> **Tâche à réaliser**
Recopiez sans rien changer un passage de l'entretien sur les écoles de commerce : partez des mots « Dans 10 ans » et arrêtez-vous après « Groupe EM Lyon ? ».

Ancien professeur de finance, Bernard Belletante a commencé sa carrière de directeur général à l’Euromed Management (ex Euromed Marseille) pendant 5 ans, avant de diriger Kedge. Étudiant de l'École Normale Supérieure de Cachan (ENS) il y a quelques années, il a récemment pris les rênes de la direction générale de l’EM Lyon. Dans une interview exclusive, il nous livre aujourd’hui son point de vue sur les business schools françaises, ses nouvelles missions de développement auprès de l’École de Commerce de Lyon, mais également son analyse des différentes fusions des établissements.
Monsieur Belletante, vous êtes connu dans la communauté de l’enseignement supérieur comme un Directeur-Entrepreneur. Vous mentionnez d’ailleurs dans votre interview du mois de Janvier auprès de nos confrères d’Educpros que vous préférez « développer les écoles que les manager ». En quoi consiste votre nouvelle mission de développement à l’EM Lyon ?
Dans 10 ans au plus, il n’y aura que 3 ou 4 écoles françaises capables de jouer au niveau mondial. C’est le résultat d’une simple analyse économique industrielle. L’EM LYON sera parmi elles si le management et l’ensemble des stakeholders conquièrent efficacement les nouveaux territoires mondiaux (géographiques, académiques, technologiques).
Vous fixez vous une échéance pour le succès de cette mission ? Envisagez-vous de rattacher de nouveaux établissements au Groupe EM Lyon ?
Nous avons 5 ans pour développer l’EMLYON « as a global business school ». Nous ne nous interdisons aucun rapprochement, aucune alliance. C’est d’ailleurs ce que nous venons de faire avec l’ESC Saint-Étienne.
Vous parcourez le monde à la rencontre des autres Business Schools étrangères. Quelles sont selon vous les forces et les faiblesses de nos Business Schools dans l’environnement Européen et Mondial ?

> **Données enregistrées**
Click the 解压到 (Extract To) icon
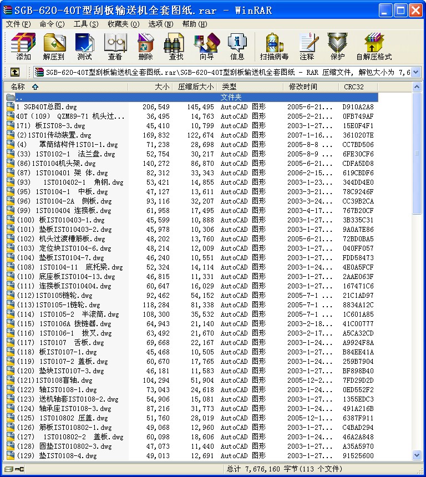The height and width of the screenshot is (477, 426). pyautogui.click(x=54, y=47)
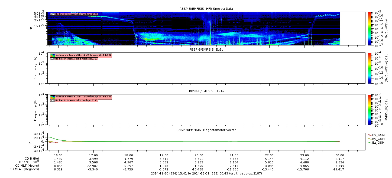Click the spectrogram icon in EuEu panel message
This screenshot has height=178, width=392.
(53, 55)
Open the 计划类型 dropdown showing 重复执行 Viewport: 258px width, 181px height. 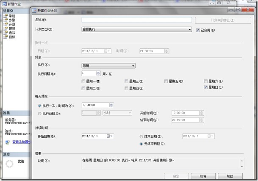(x=136, y=30)
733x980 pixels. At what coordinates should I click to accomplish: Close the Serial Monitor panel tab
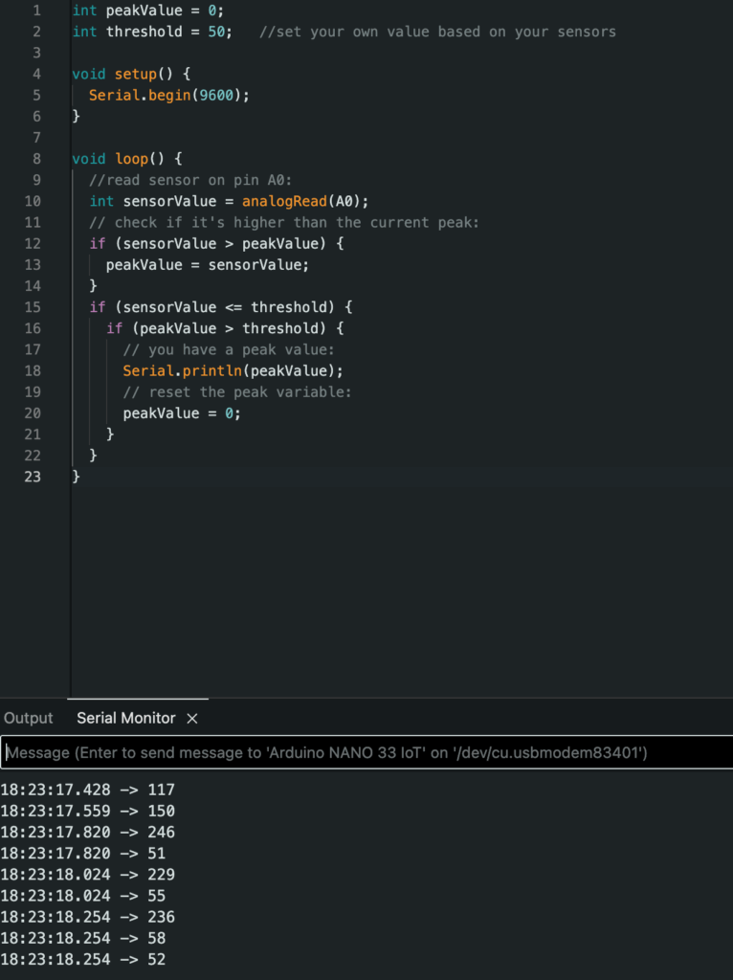pyautogui.click(x=192, y=718)
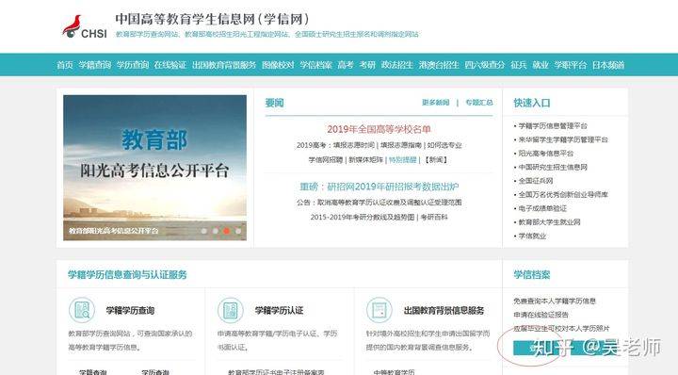Open 首页 in the navigation bar
The height and width of the screenshot is (375, 678).
coord(65,65)
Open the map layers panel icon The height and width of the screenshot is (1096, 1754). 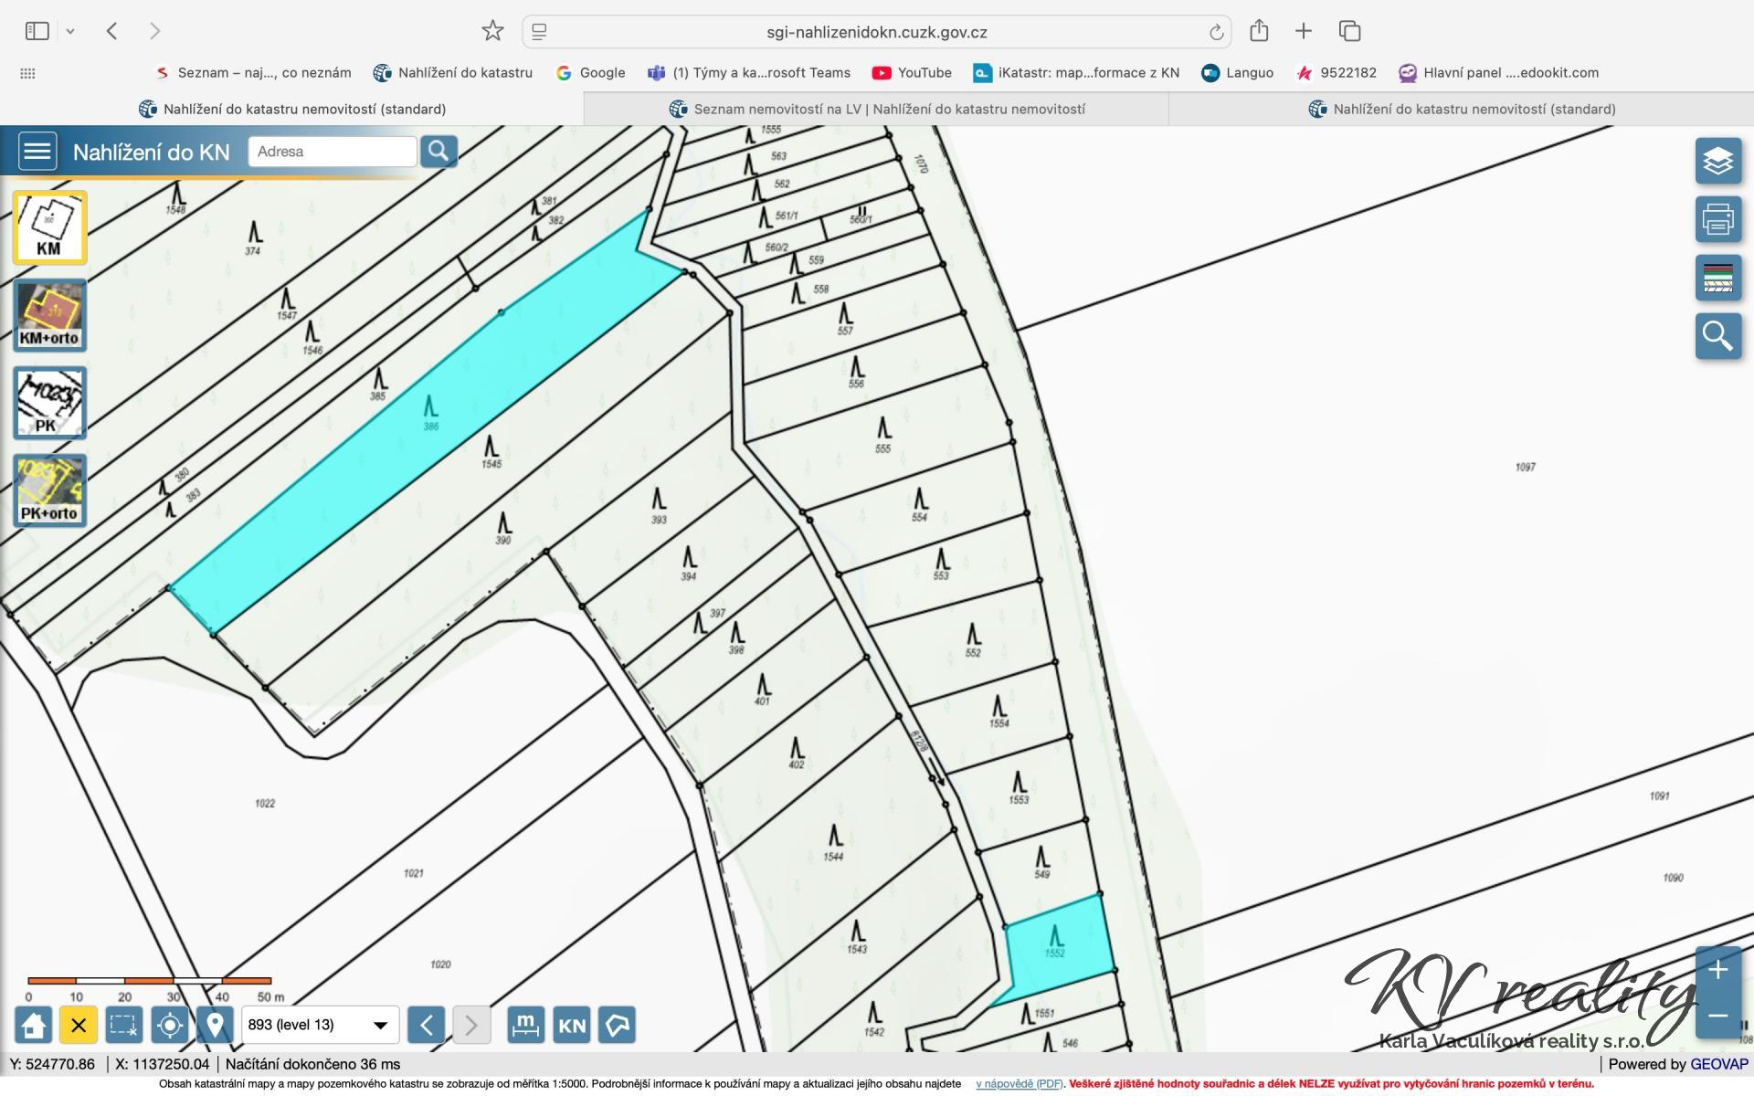pyautogui.click(x=1717, y=162)
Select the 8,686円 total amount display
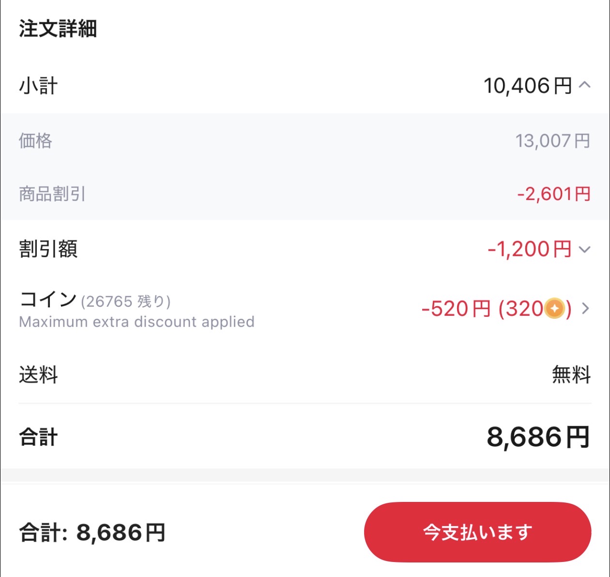 pyautogui.click(x=538, y=437)
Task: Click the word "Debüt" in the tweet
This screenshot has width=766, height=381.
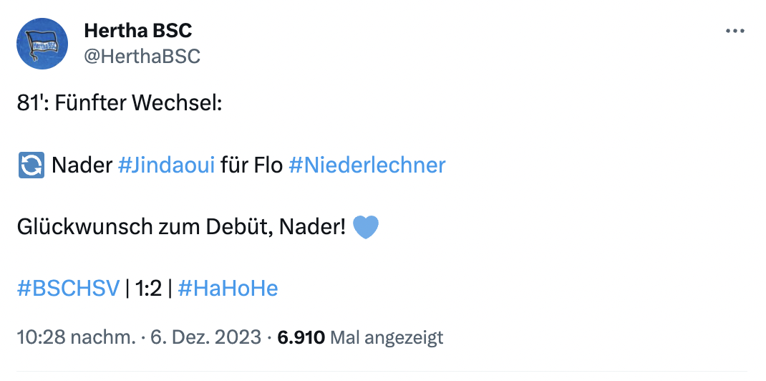Action: coord(257,227)
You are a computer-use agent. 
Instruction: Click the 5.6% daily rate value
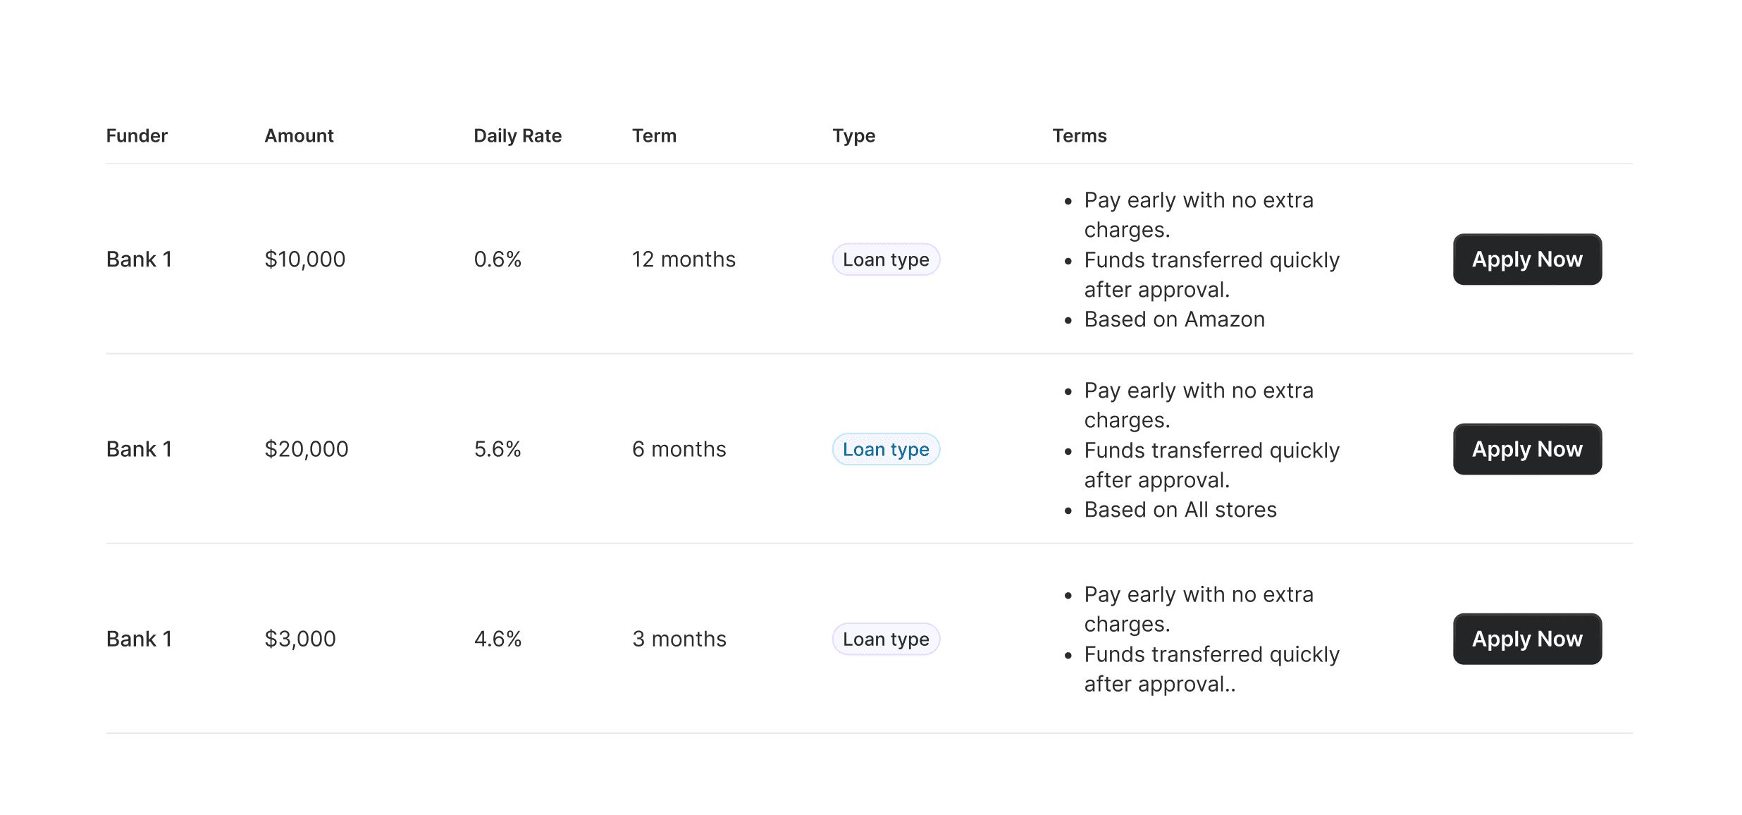498,449
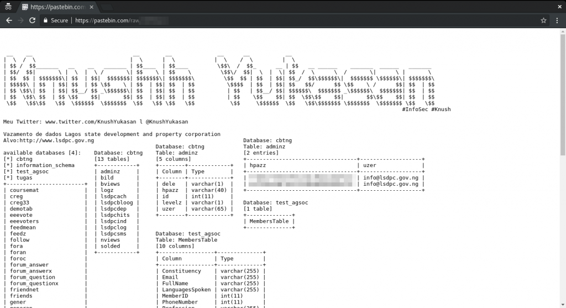Click the Secure padlock icon
The image size is (566, 308).
[x=45, y=20]
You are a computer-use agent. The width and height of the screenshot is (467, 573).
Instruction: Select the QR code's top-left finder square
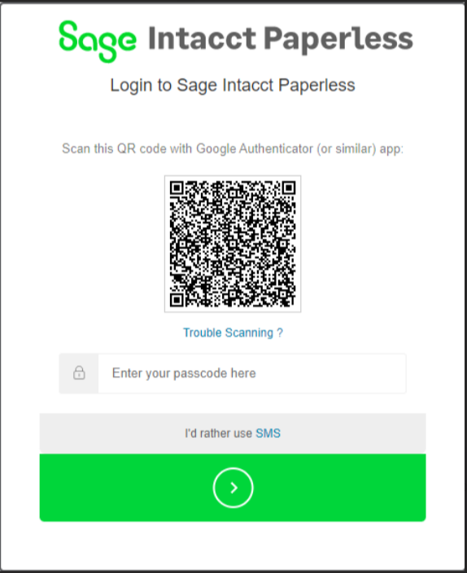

> **Réponse finale**
Dans 10 ans au plus, il n’y aura que 3 ou 4 écoles françaises capables de jouer au niveau mondial. C’est le résultat d’une simple analyse économique industrielle. L’EM LYON sera parmi elles si le management et l’ensemble des stakeholders conquièrent efficacement les nouveaux territoires mondiaux (géographiques, académiques, technologiques).
Vous fixez vous une échéance pour le succès de cette mission ? Envisagez-vous de rattacher de nouveaux établissements au Groupe EM Lyon ?